Abstract

Passive Acoustic Monitoring offers promising opportunities for biodiversity assessments and species conservation and is still in development. The robustness of community metrics depends on sampling effort and acoustic surveys should be adjusted for cost-effectiveness. Using a large-scale acoustic survey of bat assemblages conducted along 5487 survey nights across France, we assessed the effect of sampling duration on the level of confidence of four community metrics (total bat activity, species of conservation concern activity, species richness, and community specialisation index). We further investigated whether this effect varied across habitats and seasons.
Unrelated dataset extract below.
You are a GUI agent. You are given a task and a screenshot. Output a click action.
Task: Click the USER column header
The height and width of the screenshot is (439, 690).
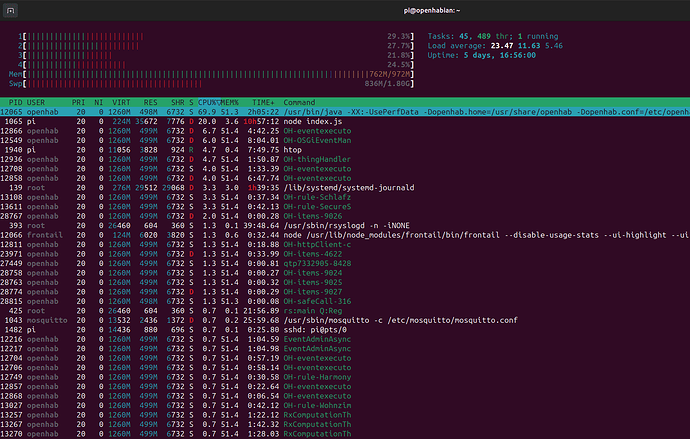tap(36, 102)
Overall, a high level of confidence (i.e., 95% similarity between cumulated survey nights) was reached after 2 to >20 sampling nights, depending on the community metric, the habitat and the season considered. CSI required the lowest sampling duration. A higher sampling duration was required in three-dimensionally structured habitats (e.g., forests) and habitats unfavourable to bats (e.g., intensive farmlands), while a high degree of confidence was reached earlier in more favourable habitats and non-intensive farmlands, and during the season of higher activity. Beyond providing recommendations for the design of context-dependent minimum sampling duration in acoustic surveys, we show that weighted community indices such as the CSI are efficient summary measures, and advocate for their use when monitoring resources are limited.